The perfect solitude amid unspoiled nature feels a long way from my midday misadventure. The day was proceeding very smoothly, even helped by an earlier than usual start on account of noisy hut room mates, until my route was closed for logging activity. This will teach me for saying that since passing into Germany I have barely seen any logging work. Delving into “choose your own adventure” territory, I managed to find a detour, at the loss of forty minutes or so in unavoidable backtracking. Galling, especially for the lost elevation, but it could have been worse. For a moment I was concerned that there wasn’t a feasible alternative, and I would have to abort the remainder of the stage.
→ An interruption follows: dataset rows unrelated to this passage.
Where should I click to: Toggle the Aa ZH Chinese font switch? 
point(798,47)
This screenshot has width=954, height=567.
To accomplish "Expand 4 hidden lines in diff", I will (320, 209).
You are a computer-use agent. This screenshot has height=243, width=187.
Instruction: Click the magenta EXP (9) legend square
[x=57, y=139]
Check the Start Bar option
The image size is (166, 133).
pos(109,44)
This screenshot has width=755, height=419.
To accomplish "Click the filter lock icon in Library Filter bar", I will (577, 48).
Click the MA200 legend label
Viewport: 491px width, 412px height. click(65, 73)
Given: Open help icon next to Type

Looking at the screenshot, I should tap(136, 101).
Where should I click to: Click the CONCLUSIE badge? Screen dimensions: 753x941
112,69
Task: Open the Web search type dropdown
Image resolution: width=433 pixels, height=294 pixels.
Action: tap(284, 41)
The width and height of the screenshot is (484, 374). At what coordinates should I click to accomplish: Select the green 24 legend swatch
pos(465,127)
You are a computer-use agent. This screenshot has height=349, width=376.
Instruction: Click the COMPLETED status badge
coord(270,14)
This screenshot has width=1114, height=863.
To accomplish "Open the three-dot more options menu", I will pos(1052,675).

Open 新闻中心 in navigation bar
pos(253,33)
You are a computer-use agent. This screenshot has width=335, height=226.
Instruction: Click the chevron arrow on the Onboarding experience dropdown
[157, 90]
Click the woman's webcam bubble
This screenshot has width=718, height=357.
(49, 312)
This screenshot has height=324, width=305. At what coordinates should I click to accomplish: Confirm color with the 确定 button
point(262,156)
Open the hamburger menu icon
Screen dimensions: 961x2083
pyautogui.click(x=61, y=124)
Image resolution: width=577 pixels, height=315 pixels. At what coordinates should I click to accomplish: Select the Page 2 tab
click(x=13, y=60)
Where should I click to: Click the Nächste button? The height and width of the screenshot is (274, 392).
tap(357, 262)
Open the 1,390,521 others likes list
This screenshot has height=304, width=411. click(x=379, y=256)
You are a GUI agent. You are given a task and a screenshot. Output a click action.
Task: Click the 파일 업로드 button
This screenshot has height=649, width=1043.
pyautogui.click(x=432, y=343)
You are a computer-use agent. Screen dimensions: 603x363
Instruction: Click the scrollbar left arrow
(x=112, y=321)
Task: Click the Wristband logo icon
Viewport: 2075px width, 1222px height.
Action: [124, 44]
I am very glad to have avoided that as the summit view for this leg was spectacular even by my own recently privileged standards. Tegernsee Lake glittered to the north dappled with tiny sailboat specks, the still snow-capped alps rose up on the southern horizon and dozens of paragliders buzzer around a neighbouring peak. Indeed, I spent so long enjoying the view, and the conversations with fellow summit sitters, that the grocery store in Kreuth would have closed before I could reach it tonight. Another reason not to worry about reaching town tonight. Everything will be there waiting in the morning, but I am unlikely ever to see these sights again.

Tomorrow morning I will attempt an early start and descend the final 6km and 900m into town for grocery shopping and the all important 2nd breakfast.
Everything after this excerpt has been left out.